**Records to process:**
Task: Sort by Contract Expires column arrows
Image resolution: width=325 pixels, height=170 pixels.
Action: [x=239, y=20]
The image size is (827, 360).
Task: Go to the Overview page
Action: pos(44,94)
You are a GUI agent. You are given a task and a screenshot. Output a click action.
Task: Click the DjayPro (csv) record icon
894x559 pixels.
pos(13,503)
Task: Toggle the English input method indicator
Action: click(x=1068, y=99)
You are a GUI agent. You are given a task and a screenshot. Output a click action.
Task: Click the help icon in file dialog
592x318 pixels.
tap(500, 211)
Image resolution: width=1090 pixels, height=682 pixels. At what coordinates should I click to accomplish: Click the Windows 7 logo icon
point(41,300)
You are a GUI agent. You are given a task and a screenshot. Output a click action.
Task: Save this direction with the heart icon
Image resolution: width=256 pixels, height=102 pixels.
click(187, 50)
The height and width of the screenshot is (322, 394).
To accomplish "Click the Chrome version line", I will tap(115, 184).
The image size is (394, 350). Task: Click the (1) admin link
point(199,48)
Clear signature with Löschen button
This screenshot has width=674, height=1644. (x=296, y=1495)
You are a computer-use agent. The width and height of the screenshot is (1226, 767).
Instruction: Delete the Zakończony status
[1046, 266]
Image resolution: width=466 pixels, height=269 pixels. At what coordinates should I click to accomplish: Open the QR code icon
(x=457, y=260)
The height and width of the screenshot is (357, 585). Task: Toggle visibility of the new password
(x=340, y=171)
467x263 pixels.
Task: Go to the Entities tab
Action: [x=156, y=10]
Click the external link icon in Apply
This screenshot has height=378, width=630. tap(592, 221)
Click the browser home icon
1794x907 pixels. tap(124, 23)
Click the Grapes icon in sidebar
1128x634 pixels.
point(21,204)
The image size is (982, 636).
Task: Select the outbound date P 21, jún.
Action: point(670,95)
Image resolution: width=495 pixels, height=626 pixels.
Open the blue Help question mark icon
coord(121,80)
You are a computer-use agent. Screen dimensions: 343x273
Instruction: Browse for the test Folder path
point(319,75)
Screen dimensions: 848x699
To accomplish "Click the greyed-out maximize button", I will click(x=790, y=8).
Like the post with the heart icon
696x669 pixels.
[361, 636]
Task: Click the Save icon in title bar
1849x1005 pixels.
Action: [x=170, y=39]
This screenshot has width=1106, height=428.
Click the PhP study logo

**Directions for this task:**
The answer must consist of every line from the entries above that contains "Save".

**Task solution:**
Task: Save this direction with the heart icon
Task: Click the Save icon in title bar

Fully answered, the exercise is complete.